On the one-acre Route 40 property, the BP has 12 pumps, a 2,000-square-foot convenience store, a lounge for the Keno lottery game and a car wash, which offers services that range from $10 to $12.
When he started in the fuel service business, convenience stores were starting to become trendy, but the main focus outside of gas was auto repair, he said. The Route 40 shop had three service bays.
Times changed when businesses such as Royal Farms, 7-Eleven, Wawa and Sheetz introduced larger convenience stores to the market. In their business model, they are able to sell gas at a lower cost to draw people into their stores, which sell more profitable goods and services, McCauley said.
With warehouse stores such as BJ's Wholesale Club, Costco or Sam's Club selling gas at or below to the retail market price, it is tougher for traditional fuel service businesses to compete, Ahmad said.
Ahmad said fuel stations need to continue to innovate to stay in business. At the Route 40 BP, he converted dormant repair bays into a Keno lounge two years ago.
The lounge is a separate room, about 500 square feet with a separate entrance, where customers can purchase Maryland Lottery tickets and sit at tables to watch results of Keno games.
Ahmad keeps 5.5 percent of the revenue generated from the Keno lounge..
The Keno lounge is now the gas station's largest source of revenue, bringing in $300,000 and $400,000 a month, followed by fuel, convenience store sales and the car wash, with about $4,000 to $5,000 per month in revenue.

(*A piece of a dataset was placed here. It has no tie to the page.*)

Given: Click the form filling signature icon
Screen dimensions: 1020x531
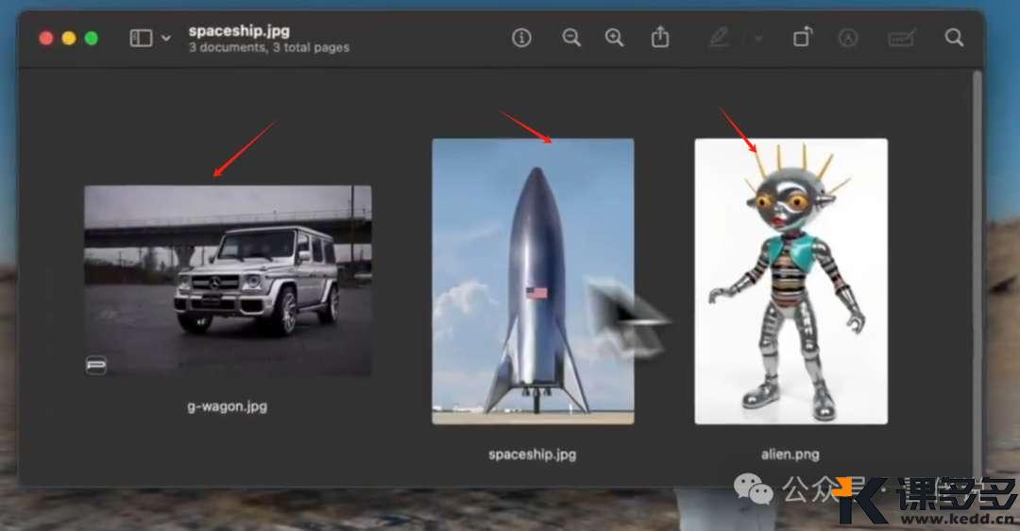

Ahmad said the Route 40 gas station generates $7 million to $8 million in annual revenue, but he's happy if he sees 10 percent of that in income.
Ahmad typically sells his fuel at about 10 cents more than the wholesale market cost, which gives him income to pay bills, salaries for his staff of 12 and credit card fees. The credit card fees are 3 percent of sales.
His main competition, he said, is a Safeway grocery less than a mile west. On Aug. 22, while Ahmad was selling regulargas at $2.339 per gallon for cash purchases and $2.399 per gallon for credit card purchases, Safeway was offering gas at $2.16 per gallon. The average price in Catonsville, according to AAA, was $2.316.
Beth Goldberg, a spokeswoman for Safeway, said she was unable to comment on pricing strategy or practices but provided a statement: "Safeway strives to provide our customers with competitive pricing and quality service each and every day."
When Ahmad sets his price — he gets wholesale market updates daily and acts accordingly — he has to decide how to adjust and factor in his own expenses.
"I'm selling you convenience. You're in and out in less than five minutes," he said. "You have to pay the price for that."
State law prohibits retailers to sell fuel below the wholesale cost. He tries to avoid selling at market price, as he believes it creates competition that will do more harm than good.
"Everybody loses if you sell at market price," he said. "It's a capital market, everybody needs to make profit."
But in the minds of some customers, it's what they see on the street, not loyalty to a specific business, that will dictate where they refuel.
Dennis Morea, a 73-year-old retired car salesman from Baltimore City, said he frequently checks prices as he travels. He filled up the tank of his Jeep at the Halethorpe U.S. Gas before going to the Home Depot down the street.
"It all comes out of the same hole in the ground," he said. "Right now, this is the cheapest."